Provided passage:
October 13th 2013 LAMENTATIONS 1:1-6, 3:19-26



LAMENTATIONS 1:1-6, 3:19-26
The book of Lamentations articulates the anguish of the Hebrews in the wake of the conquest of Jerusalem and the razing of the city by Babylon.

1How lonely sits the city that once was full of people! How like a widow she has become, she that was great among the nations! She that was a princess among the provinces has become a vassal.
2She weeps bitterly in the night, with tears on her cheeks; among all her lovers she has no one to comfort her; all her friends have dealt treacherously with her, they have become her enemies.
3Judah has gone into exile with suffering and hard servitude; she lives now among the nations, and finds no resting place; her pursuers have all overtaken her in the midst of her distress.
4The roads to Zion mourn, for no one comes to the festivals; all her gates are desolate, her priests groan; her young girls grieve, and her lot is bitter.
5Her foes have become the masters, her enemies prosper, because the LORD has made her suffer for the multitude of her transgressions; her children have gone away, captives before the foe.
6From daughter Zion has departed all her majesty. Her princes have become like stags that find no pasture; they fled without strength before the pursuer.
19The thought of my affliction and my homelessness is wormwood and gall! 20My soul continually thinks of it and is bowed down within me. 21But this I call to mind, and therefore I have hope:
22The steadfast love of the LORD never ceases, his mercies never come to an end; 23they are new every morning; great is your faithfulness. 24"The LORD is my portion," says my soul, "therefore I will hope in him."
25The LORD is good to those who wait for him, to the soul that seeks him. 26It is good that one should wait quietly for the salvation of the LORD.

Exercise instructions:
Transcribe the Lamentations passage in full, reproducing every line verbatim. The data that follows is not required for this work.

Provided information:
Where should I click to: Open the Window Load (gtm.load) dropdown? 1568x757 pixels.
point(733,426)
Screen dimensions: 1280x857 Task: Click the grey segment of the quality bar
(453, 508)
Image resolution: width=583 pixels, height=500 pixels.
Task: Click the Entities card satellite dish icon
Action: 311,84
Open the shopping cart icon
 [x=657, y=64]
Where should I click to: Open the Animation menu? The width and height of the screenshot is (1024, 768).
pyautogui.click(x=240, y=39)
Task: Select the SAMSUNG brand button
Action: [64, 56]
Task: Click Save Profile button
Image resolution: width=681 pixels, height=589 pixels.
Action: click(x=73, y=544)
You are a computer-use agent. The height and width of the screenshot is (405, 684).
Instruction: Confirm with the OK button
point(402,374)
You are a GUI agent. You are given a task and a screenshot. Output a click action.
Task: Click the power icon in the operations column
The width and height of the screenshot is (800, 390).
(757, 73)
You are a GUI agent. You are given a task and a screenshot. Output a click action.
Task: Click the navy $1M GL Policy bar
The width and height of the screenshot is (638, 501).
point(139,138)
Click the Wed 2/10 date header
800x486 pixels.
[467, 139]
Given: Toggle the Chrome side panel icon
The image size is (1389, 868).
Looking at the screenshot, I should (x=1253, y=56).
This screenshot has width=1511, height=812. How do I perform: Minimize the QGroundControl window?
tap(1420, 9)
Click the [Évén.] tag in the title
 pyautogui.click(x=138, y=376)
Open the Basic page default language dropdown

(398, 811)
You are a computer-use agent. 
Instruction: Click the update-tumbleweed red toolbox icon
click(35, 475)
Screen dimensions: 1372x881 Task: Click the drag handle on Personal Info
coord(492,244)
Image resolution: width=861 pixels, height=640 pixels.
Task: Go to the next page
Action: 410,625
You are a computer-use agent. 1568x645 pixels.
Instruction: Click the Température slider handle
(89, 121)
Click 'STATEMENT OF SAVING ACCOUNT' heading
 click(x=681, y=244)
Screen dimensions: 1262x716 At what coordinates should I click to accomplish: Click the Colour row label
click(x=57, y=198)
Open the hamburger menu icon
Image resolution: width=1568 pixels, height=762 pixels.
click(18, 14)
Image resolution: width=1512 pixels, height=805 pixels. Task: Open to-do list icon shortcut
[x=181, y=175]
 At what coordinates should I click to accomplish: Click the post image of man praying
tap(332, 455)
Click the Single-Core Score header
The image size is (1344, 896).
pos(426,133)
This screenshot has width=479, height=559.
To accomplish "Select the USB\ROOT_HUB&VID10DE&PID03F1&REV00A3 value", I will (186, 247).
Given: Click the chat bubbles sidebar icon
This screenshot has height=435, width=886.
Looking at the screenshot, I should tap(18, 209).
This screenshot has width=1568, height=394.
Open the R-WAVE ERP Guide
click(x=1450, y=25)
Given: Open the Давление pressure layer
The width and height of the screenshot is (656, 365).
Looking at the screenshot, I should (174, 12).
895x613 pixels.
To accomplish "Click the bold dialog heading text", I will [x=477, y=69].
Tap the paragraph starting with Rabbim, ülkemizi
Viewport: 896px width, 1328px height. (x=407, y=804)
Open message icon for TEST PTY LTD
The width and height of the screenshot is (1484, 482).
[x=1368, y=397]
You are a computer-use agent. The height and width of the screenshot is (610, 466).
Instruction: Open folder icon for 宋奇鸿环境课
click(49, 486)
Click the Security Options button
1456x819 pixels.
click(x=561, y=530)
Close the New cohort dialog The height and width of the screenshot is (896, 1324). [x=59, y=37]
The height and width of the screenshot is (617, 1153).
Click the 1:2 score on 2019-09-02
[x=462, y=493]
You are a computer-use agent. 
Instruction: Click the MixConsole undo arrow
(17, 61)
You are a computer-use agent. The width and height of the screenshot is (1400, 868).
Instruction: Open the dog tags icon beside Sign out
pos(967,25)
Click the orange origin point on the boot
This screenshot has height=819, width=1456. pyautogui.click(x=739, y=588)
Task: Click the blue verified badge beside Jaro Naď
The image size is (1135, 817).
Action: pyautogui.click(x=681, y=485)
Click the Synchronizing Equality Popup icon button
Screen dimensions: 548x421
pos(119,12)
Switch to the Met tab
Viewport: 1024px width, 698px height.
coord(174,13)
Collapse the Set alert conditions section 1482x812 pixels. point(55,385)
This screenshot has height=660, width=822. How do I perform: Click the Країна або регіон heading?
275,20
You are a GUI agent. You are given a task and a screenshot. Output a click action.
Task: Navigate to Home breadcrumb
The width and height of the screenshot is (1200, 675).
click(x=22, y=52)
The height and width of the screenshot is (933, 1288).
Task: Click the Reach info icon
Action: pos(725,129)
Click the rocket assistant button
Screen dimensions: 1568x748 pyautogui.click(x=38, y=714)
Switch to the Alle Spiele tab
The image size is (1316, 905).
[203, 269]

Worked solution:
October 13th 2013 LAMENTATIONS 1:1-6, 3:19-26



LAMENTATIONS 1:1-6, 3:19-26
The book of Lamentations articulates the anguish of the Hebrews in the wake of the conquest of Jerusalem and the razing of the city by Babylon.

1How lonely sits the city that once was full of people! How like a widow she has become, she that was great among the nations! She that was a princess among the provinces has become a vassal.
2She weeps bitterly in the night, with tears on her cheeks; among all her lovers she has no one to comfort her; all her friends have dealt treacherously with her, they have become her enemies.
3Judah has gone into exile with suffering and hard servitude; she lives now among the nations, and finds no resting place; her pursuers have all overtaken her in the midst of her distress.
4The roads to Zion mourn, for no one comes to the festivals; all her gates are desolate, her priests groan; her young girls grieve, and her lot is bitter.
5Her foes have become the masters, her enemies prosper, because the LORD has made her suffer for the multitude of her transgressions; her children have gone away, captives before the foe.
6From daughter Zion has departed all her majesty. Her princes have become like stags that find no pasture; they fled without strength before the pursuer.
19The thought of my affliction and my homelessness is wormwood and gall! 20My soul continually thinks of it and is bowed down within me. 21But this I call to mind, and therefore I have hope:
22The steadfast love of the LORD never ceases, his mercies never come to an end; 23they are new every morning; great is your faithfulness. 24"The LORD is my portion," says my soul, "therefore I will hope in him."
25The LORD is good to those who wait for him, to the soul that seeks him. 26It is good that one should wait quietly for the salvation of the LORD.